--- Excerpted passage Enclosed Below ---
Sime Darby eyes growth opportunities in China

The group is aggressively pursuing strategies that allow them to accelerate its core businesses and enlarge footprint in key markets there 

By NUR HANANI AZMAN / Pic TMR

SIME Darby Bhd plans to establish a foothold in China’s Tier 2 and Tier 3 cities in the near future, where the demand for luxury cars is high and competition is lower. 

Chairman Tan Sri Samsudin Osman (picture) in Sime Darby’s 2021 annual report said the group has been aggressive in pursuing strategies that would allow the group to accelerate the growth of its core businesses and enlarge footprint in key markets including China. 

“A focal point of our growth ambitions is our businesses in China. China is not only the world’s single biggest luxury car market, it is also the fastest-growing. Our strategy for China is to aggressively enlarge our network to capture a bigger slice of this market. 

“Our low gearing level of 23% arms us with the capacity to pursue growth opportunities, both organic and in the form of mergers and acquisitions,” he said in the annual report filed to Bursa Malaysia yesterday. 

“Sime Darby Motors entered China through the opening of a 2S after-sale centre for BMW in the Guangdong and Hainan provinces Today, it represents a diverse range of luxury and super luxury marques in China including BMW, Lamborghini, Rolls-Royce, Volvo and McLaren,” he added. 

In China, the luxury car market expanded by 14.7% in 2020 and 37% in the first half of 2021. 

According to the annual report, Sime Darby’s China operations sold 44,356 cars in FY21, an increase of 31.6% from last year. 

The outlook for luxury cars remains bright in the medium term and the group has expanded its network in anticipation of this. 

In FY21, Sime Darby opened seven new facilities including one each in Tier 2 and Tier 3 cities. 

This brings its network in China to 35 facilities in 13 cities, situated predominantly along the Southern and Eastern seaboard. 

“We intend to continue expanding our addressable market by growing our retail footprint,” the report read.

The annual report further noted that China is currently the world’s largest market for electric vehicles (EVs) and is set for further growth with the Chinese government setting a target of 40% of all motor vehicle sales to be EV by 2030. 

This shift to EV aligns with the aspirations of carmakers and Sime Darby’s commitment towards “Delivering Sustainable Futures”.
--- End of Enclosed Excerpted passage ---
What the task requires = For the article on Sime Darby in China, say whether each statement agrees with it, answering yes or no and quoting the words that decide it: 1. Sime Darby's China operations sold more cars in FY21 than the year before. 2. The group's facilities in China are spread evenly across the country. 3. Sime Darby opened ten new facilities in China in FY21. Rely on the article alone, not outside knowledge.
--- Data listing Enclosed Below ---
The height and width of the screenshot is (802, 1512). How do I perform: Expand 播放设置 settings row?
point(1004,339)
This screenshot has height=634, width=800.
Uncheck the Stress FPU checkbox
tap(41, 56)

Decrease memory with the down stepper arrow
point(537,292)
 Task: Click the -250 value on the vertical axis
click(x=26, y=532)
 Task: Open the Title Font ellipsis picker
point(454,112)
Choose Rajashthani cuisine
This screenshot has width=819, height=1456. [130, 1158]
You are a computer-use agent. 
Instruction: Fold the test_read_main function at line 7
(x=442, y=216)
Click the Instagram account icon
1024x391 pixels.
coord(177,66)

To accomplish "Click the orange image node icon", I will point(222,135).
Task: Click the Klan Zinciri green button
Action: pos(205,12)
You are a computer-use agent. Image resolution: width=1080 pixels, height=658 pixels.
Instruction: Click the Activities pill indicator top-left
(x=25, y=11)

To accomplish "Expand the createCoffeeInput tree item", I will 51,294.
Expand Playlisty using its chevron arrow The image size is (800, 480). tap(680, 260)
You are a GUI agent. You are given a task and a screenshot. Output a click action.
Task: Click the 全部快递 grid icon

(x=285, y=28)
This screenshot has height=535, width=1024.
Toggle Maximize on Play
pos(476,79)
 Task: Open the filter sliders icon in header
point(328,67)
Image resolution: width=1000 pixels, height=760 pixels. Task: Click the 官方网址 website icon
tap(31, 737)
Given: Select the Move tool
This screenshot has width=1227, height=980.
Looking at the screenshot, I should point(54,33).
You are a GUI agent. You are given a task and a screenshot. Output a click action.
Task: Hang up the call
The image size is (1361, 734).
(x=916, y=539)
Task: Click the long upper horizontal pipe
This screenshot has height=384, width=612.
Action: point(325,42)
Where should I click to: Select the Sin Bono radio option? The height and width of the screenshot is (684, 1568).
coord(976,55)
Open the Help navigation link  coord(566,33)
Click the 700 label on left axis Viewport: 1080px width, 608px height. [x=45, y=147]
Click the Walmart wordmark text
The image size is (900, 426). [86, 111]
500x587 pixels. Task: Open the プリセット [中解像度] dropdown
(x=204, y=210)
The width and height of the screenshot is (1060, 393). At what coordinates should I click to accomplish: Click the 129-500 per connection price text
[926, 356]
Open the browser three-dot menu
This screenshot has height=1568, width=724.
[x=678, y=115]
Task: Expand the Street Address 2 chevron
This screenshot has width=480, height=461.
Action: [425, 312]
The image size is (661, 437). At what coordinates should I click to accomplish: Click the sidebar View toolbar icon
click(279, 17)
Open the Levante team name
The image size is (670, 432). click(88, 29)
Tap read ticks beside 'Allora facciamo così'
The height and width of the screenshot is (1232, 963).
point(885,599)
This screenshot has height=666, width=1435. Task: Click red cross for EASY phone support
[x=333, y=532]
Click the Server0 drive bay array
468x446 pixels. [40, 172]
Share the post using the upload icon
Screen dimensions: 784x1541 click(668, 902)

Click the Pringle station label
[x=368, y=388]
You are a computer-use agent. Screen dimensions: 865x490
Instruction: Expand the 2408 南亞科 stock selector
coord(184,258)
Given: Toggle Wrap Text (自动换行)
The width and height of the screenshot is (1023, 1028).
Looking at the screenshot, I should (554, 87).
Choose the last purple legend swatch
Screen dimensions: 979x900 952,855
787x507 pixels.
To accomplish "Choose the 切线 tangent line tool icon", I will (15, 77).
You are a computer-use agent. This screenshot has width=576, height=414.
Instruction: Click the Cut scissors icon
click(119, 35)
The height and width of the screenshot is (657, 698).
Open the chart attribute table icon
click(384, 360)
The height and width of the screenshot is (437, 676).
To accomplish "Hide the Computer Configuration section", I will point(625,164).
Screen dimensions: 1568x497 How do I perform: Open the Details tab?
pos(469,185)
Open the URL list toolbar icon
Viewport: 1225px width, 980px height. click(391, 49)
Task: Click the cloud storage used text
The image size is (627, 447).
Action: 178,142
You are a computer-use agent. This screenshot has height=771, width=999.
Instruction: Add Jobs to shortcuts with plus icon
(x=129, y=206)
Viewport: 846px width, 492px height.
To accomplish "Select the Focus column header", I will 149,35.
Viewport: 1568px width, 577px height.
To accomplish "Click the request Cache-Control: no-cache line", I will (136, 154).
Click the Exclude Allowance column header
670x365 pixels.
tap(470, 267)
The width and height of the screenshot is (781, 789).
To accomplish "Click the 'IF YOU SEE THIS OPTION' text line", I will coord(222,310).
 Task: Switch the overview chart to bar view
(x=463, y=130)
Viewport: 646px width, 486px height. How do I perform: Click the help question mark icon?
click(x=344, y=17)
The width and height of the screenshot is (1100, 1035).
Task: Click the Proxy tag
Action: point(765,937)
--- End of Enclosed Data listing ---
Reply =
1. Yes: "sold 44,356 cars in FY21, an increase of 31.6% from last year."
2. No: "situated predominantly along the Southern and Eastern seaboard."
3. No: "In FY21, Sime Darby opened seven new facilities"